# SciTeX Gen (General Utilities) Tutorial

This notebook demonstrates the scitex.gen module for general utilities, project lifecycle management, and development tools. The gen module provides essential functions for experiment setup, reproducibility, data processing, and various utility functions.

## Key Features Covered:
- Experiment lifecycle management (start/close)
- Reproducibility and configuration management
- Data normalization and transformation utilities
- Text and data processing tools
- System and environment utilities
- Caching and performance optimization

In [None]:
import numpy as np
import matplotlib.pyplot as plt
import sys
import os
from pathlib import Path
from datetime import datetime

# Add src to path for imports
sys.path.insert(0, str(Path('.').parent / "src"))

import scitex
import scitex.gen as gen

print("SciTeX Gen Tutorial - General Utilities & Project Management")
print("=" * 60)

## 1. Experiment Lifecycle Management

The gen module provides `start()` and `close()` functions for managing experimental workflows with reproducibility, logging, and configuration management.

In [None]:
# Demonstrate basic start functionality (simplified for notebook)
print("=== Experiment Setup Demo ===")

# In a real script, you would use:
# CONFIG, sys.stdout, sys.stderr, plt, CC = gen.start(sys, plt)

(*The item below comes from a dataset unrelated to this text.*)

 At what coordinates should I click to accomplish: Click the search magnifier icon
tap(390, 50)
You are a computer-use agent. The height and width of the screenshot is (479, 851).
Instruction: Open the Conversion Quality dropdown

# For notebook demo, we'll simulate the setup
try:
    # Generate unique experiment ID
    experiment_id = gen.gen_ID(N=4)
    print(f"✅ Generated experiment ID: {experiment_id}")
except:
    from scitex.repro._gen_ID import gen_ID
    experiment_id = gen_ID(N=4)
    print(f"✅ Generated experiment ID: {experiment_id}")

# Demonstrate configuration loading
try:
    from scitex.io._load_configs import load_configs
    configs = load_configs(verbose=False)
    print(f"✅ Loaded configurations: {type(configs)}")
    print(f"   Available config keys: {list(configs.keys())[:5]}...")
except Exception as e:
    print(f"⚠️ Config loading: {e}")
    configs = {'demo': True, 'seed': 42}

# Demonstrate seed fixing for reproducibility
try:
    from scitex.repro._fix_seeds import fix_seeds
    fix_seeds(seed=42, verbose=True)
    print("✅ Random seeds fixed for reproducibility")
except Exception as e:
    print(f"⚠️ Seed fixing: {e}")
    np.random.seed(42)
    print("✅ NumPy seed fixed as fallback")

print(f"\nExperiment started at: {datetime.now().strftime('%H:%M:%S')}")

## 2. Data Normalization and Transformation

The gen module provides various normalization and transformation functions for data preprocessing.

In [None]:
# Generate sample data for normalization demos
np.random.seed(42)
data = np.random.randn(100) * 10 + 5  # Mean=5, std=10
data_with_outliers = np.concatenate([data, [50, -30, 45]])  # Add outliers

print("=== Data Normalization Utilities ===")
print(f"Original data: mean={data.mean():.2f}, std={data.std():.2f}")
print(f"Data range: [{data.min():.2f}, {data.max():.2f}]")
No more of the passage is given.